◆ Goal 1
Transcribe the following relativity discussion word for word, in its entirety.

◆ Quoted passage
"""

So now we solve for the acceleration, d^2x'/dt'^2 and see if it is a
constant for the two spaceships.
I leave this as an exercise for the reader. (Just kidding.)
===
Russell Blackadar
>
> "Russell Blackadar" <rus...@REMOVEmdli.com> wrote in message
> news:3C3A2A16...@REMOVEmdli.com...
> > Jonathan Doolin wrote:
[snip]
> > > I found the problem.
> > > In the relativity FAQ:
> > >
> http://www.public.iastate.edu/~physics/sci.physics/faq/spaceship_puzzle.html
> > >
> > > Michael Weiss uses these equations to describe the positions of the two
> > > space-ships in the lab frame.
> > >
> > > x=sqrt(1+t^2)
> > > and
> > > x=k+sqrt(1+t^2)
> > >
> > > With this formulation, the two ships stay the same distance from one
> another
> > > in the lab frame (distance =k) Thus in their own frame of reference
> they
> > > would get further apart.
> >
> > Exactly. Why do you call that a problem?
>
> Well, in a way, it's actually rather nice. He unambiguously states the
> assumptions he is using in a mathematical fashion, so it is very easy to
> understand what he is saying. He is describing a situation where the two
> objects remain at the same distance from one another in the *lab* frame, and
> is using this to define his problem.
No, read it again. The statement of the problem in the FAQ
is that they "each accelerate at the same constant rate".
That's all. Then he goes on to make two apparently conflicting
conclusions from that statement of the problem, the first of
which is that they remain at a constant distance in the original
frame. That is a correct conclusion.
The other conclusion, that there is Lorentz contraction in that
frame, is *also* correct! The hidden assumption, that the ships
remain the same distance apart in their own frames, is what's
wrong.
My own treatment of the problem
> assumed that the space ships would preserve their distance in their *own*
> frame. When I read Linz's question, I thought this was a reasonable
> assumption.

"""

◆ Data shown
"""

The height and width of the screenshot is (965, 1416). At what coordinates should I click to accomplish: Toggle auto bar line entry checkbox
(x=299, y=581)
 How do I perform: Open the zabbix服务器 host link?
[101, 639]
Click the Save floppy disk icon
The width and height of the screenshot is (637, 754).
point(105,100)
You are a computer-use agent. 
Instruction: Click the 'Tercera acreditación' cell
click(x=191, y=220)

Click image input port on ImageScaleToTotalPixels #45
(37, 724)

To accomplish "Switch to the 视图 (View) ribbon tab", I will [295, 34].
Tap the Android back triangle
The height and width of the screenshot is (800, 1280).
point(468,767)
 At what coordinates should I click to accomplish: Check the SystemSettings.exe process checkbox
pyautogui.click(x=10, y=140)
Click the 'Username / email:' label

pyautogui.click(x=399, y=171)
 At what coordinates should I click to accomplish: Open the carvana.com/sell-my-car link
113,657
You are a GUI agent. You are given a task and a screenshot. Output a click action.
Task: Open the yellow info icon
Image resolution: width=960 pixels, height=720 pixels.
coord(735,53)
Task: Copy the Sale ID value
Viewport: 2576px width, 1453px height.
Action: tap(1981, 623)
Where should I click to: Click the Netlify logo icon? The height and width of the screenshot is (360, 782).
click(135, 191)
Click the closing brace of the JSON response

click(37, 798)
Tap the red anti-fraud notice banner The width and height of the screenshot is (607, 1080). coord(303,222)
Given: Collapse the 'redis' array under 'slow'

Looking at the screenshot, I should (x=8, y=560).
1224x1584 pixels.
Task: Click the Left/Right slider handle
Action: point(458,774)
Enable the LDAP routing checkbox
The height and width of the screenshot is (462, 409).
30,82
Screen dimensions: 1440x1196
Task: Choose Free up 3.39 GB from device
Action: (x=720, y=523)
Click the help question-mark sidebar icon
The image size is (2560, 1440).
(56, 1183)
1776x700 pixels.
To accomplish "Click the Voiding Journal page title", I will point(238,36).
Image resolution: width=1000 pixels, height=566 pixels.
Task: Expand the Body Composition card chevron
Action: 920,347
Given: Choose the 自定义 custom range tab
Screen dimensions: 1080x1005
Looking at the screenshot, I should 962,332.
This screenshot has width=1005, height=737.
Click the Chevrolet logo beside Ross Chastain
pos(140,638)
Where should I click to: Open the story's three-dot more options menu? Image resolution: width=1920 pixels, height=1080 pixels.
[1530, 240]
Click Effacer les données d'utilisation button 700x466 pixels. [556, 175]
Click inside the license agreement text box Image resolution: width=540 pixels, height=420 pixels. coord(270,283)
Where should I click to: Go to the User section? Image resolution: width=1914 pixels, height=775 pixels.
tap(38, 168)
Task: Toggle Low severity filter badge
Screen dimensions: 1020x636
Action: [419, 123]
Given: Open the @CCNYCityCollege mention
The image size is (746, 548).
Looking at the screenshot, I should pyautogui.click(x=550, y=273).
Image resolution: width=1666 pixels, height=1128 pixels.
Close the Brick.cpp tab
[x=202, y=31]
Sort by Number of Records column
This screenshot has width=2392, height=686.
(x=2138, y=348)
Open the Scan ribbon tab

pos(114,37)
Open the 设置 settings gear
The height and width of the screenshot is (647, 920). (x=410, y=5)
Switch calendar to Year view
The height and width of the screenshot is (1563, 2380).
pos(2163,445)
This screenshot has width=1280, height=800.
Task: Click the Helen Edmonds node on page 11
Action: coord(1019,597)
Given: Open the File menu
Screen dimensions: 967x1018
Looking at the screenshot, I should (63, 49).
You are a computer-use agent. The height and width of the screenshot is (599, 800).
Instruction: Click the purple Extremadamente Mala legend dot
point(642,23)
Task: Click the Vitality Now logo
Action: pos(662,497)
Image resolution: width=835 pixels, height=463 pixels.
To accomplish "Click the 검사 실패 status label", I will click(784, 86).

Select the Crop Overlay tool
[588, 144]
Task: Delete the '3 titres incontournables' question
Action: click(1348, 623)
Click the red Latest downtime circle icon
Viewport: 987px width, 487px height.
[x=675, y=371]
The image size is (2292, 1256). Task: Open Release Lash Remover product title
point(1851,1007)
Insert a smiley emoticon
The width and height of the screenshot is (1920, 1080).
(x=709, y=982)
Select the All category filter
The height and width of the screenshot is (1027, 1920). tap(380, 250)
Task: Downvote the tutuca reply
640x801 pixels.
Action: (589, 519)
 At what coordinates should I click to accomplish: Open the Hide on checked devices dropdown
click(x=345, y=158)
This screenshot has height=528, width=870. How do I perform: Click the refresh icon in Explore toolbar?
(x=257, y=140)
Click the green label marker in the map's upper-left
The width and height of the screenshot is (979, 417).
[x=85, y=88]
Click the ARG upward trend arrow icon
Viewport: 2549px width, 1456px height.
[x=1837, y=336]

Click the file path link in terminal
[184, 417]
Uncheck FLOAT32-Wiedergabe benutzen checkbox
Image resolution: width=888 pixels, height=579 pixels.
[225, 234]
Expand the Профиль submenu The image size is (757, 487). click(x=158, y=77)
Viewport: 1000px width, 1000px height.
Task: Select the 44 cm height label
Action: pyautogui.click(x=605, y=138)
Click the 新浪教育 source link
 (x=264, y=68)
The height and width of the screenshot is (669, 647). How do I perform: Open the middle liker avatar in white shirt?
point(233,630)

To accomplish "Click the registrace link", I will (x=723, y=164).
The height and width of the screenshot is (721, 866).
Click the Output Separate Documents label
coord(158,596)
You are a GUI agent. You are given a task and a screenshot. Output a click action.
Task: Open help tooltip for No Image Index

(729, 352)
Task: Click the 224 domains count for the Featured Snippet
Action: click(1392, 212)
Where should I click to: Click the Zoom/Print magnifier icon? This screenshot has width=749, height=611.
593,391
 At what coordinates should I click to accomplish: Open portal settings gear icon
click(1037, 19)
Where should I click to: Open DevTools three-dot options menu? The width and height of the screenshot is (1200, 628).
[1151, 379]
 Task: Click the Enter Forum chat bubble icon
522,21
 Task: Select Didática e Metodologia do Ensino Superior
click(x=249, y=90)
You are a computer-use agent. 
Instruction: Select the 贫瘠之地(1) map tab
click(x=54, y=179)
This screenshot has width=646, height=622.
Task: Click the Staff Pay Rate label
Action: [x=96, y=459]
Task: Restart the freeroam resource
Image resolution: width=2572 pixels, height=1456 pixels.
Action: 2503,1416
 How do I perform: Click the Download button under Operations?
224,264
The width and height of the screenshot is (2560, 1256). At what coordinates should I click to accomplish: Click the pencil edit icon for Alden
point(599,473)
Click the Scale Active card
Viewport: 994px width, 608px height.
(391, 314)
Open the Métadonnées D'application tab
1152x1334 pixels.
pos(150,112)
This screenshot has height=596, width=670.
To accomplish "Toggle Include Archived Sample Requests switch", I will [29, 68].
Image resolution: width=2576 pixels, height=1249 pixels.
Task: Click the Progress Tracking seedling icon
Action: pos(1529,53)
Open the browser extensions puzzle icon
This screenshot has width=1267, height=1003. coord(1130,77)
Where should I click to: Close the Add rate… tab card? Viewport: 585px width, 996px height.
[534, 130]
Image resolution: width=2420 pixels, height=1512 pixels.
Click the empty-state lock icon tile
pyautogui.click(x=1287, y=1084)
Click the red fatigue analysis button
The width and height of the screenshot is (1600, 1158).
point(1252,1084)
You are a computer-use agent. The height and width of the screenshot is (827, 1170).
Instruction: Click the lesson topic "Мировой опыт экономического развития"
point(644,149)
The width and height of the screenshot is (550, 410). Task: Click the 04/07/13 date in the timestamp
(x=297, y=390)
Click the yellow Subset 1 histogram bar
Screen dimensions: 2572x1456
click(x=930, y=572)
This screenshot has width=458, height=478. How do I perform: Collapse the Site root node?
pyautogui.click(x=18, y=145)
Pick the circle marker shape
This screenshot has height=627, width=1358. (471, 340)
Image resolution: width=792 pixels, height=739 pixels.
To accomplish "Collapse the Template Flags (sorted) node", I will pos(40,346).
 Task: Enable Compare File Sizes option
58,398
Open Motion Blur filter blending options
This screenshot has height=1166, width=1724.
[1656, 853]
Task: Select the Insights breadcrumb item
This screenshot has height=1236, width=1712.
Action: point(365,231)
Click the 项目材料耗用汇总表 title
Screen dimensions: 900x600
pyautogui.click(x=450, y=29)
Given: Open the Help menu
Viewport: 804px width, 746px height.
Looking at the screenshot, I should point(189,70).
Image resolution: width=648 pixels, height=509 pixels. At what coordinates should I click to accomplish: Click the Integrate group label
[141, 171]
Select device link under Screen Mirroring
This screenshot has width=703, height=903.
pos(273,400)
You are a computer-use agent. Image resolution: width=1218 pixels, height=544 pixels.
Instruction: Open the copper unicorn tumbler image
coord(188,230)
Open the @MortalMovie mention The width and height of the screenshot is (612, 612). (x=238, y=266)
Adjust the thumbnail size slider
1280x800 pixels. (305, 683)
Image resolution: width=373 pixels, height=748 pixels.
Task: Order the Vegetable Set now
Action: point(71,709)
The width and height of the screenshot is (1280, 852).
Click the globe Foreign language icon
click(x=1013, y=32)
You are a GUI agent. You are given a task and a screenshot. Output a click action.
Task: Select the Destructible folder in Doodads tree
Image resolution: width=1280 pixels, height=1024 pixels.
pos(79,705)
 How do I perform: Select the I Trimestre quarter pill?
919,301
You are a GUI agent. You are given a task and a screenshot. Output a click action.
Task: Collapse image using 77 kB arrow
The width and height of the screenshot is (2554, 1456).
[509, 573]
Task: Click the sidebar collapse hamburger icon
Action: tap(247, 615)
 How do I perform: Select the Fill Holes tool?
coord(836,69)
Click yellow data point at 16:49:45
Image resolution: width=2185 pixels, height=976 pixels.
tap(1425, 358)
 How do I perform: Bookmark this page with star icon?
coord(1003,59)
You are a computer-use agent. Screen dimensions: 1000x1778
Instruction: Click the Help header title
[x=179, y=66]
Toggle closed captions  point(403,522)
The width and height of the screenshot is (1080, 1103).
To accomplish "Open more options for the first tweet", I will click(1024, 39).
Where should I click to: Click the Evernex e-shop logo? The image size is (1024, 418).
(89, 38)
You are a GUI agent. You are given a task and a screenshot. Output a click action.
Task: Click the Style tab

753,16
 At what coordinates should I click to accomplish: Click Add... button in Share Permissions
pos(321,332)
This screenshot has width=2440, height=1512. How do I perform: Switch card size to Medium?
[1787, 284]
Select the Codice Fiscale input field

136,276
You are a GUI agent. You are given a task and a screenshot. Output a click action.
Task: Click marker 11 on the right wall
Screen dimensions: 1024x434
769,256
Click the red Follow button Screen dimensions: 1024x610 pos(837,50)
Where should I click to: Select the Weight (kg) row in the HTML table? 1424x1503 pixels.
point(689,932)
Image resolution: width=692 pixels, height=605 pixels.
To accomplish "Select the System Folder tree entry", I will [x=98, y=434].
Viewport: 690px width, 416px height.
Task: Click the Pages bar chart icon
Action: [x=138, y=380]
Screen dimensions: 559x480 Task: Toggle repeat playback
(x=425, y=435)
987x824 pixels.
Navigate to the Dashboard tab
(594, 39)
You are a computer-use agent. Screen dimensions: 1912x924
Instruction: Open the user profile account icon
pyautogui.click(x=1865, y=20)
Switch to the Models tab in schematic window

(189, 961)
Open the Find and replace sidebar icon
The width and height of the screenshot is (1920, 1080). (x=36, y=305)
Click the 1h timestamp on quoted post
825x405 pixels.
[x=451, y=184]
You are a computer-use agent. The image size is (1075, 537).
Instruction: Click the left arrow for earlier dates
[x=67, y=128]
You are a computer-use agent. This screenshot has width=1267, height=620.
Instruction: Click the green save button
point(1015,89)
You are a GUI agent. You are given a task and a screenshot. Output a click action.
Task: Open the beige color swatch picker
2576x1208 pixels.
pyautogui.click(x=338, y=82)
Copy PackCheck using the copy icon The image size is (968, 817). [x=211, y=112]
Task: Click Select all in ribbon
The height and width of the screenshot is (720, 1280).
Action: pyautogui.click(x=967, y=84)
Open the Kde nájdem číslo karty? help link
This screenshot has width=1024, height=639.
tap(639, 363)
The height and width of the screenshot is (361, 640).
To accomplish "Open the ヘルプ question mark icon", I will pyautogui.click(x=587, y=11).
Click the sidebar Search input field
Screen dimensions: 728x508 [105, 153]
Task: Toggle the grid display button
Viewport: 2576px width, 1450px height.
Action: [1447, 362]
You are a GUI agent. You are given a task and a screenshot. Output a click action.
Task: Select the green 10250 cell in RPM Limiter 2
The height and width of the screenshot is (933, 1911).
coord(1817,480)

"""

◆ Goal 2
Express the listing as a Markdown table with the columns "Row" and "Entry," beginning at the line that contains "Click the 新浪教育 source link" and ending after the line that contains "Action: pos(1529,53)". Omit blank lines.

◆ Full output 1
So now we solve for the acceleration, d^2x'/dt'^2 and see if it is a
constant for the two spaceships.
I leave this as an exercise for the reader. (Just kidding.)
===
Russell Blackadar
>
> "Russell Blackadar" <rus...@REMOVEmdli.com> wrote in message
> news:3C3A2A16...@REMOVEmdli.com...
> > Jonathan Doolin wrote:
[snip]
> > > I found the problem.
> > > In the relativity FAQ:
> > >
> http://www.public.iastate.edu/~physics/sci.physics/faq/spaceship_puzzle.html
> > >
> > > Michael Weiss uses these equations to describe the positions of the two
> > > space-ships in the lab frame.
> > >
> > > x=sqrt(1+t^2)
> > > and
> > > x=k+sqrt(1+t^2)
> > >
> > > With this formulation, the two ships stay the same distance from one
> another
> > > in the lab frame (distance =k) Thus in their own frame of reference
> they
> > > would get further apart.
> >
> > Exactly. Why do you call that a problem?
>
> Well, in a way, it's actually rather nice. He unambiguously states the
> assumptions he is using in a mathematical fashion, so it is very easy to
> understand what he is saying. He is describing a situation where the two
> objects remain at the same distance from one another in the *lab* frame, and
> is using this to define his problem.
No, read it again. The statement of the problem in the FAQ
is that they "each accelerate at the same constant rate".
That's all. Then he goes on to make two apparently conflicting
conclusions from that statement of the problem, the first of
which is that they remain at a constant distance in the original
frame. That is a correct conclusion.
The other conclusion, that there is Lorentz contraction in that
frame, is *also* correct! The hidden assumption, that the ships
remain the same distance apart in their own frames, is what's
wrong.
My own treatment of the problem
> assumed that the space ships would preserve their distance in their *own*
> frame. When I read Linz's question, I thought this was a reasonable
> assumption.

◆ Full output 2
| Row | Entry |
|---|---|
| 1 | Click the 新浪教育 source link |
| 2 |  (x=264, y=68) |
| 3 | The height and width of the screenshot is (669, 647). How do I perform: Open the middle liker avatar in white shirt? |
| 4 | point(233,630) |
| 5 | To accomplish "Click the registrace link", I will (x=723, y=164). |
| 6 | The height and width of the screenshot is (721, 866). |
| 7 | Click the Output Separate Documents label |
| 8 | coord(158,596) |
| 9 | You are a GUI agent. You are given a task and a screenshot. Output a click action. |
| 10 | Task: Open help tooltip for No Image Index |
| 11 | (729, 352) |
| 12 | Task: Click the 224 domains count for the Featured Snippet |
| 13 | Action: click(1392, 212) |
| 14 | Where should I click to: Click the Zoom/Print magnifier icon? This screenshot has width=749, height=611. |
| 15 | 593,391 |
| 16 |  At what coordinates should I click to accomplish: Open portal settings gear icon |
| 17 | click(1037, 19) |
| 18 | Where should I click to: Open DevTools three-dot options menu? The width and height of the screenshot is (1200, 628). |
| 19 | [1151, 379] |
| 20 |  Task: Click the Enter Forum chat bubble icon |
| 21 | 522,21 |
| 22 |  Task: Select Didática e Metodologia do Ensino Superior |
| 23 | click(x=249, y=90) |
| 24 | You are a computer-use agent.  |
| 25 | Instruction: Select the 贫瘠之地(1) map tab |
| 26 | click(x=54, y=179) |
| 27 | This screenshot has width=646, height=622. |
| 28 | Task: Click the Staff Pay Rate label |
| 29 | Action: [x=96, y=459] |
| 30 | Task: Restart the freeroam resource |
| 31 | Image resolution: width=2572 pixels, height=1456 pixels. |
| 32 | Action: 2503,1416 |
| 33 |  How do I perform: Click the Download button under Operations? |
| 34 | 224,264 |
| 35 | The width and height of the screenshot is (2560, 1256). At what coordinates should I click to accomplish: Click the pencil edit icon for Alden |
| 36 | point(599,473) |
| 37 | Click the Scale Active card |
| 38 | Viewport: 994px width, 608px height. |
| 39 | (391, 314) |
| 40 | Open the Métadonnées D'application tab |
| 41 | 1152x1334 pixels. |
| 42 | pos(150,112) |
| 43 | This screenshot has height=596, width=670. |
| 44 | To accomplish "Toggle Include Archived Sample Requests switch", I will [29, 68]. |
| 45 | Image resolution: width=2576 pixels, height=1249 pixels. |
| 46 | Task: Click the Progress Tracking seedling icon |
| 47 | Action: pos(1529,53) |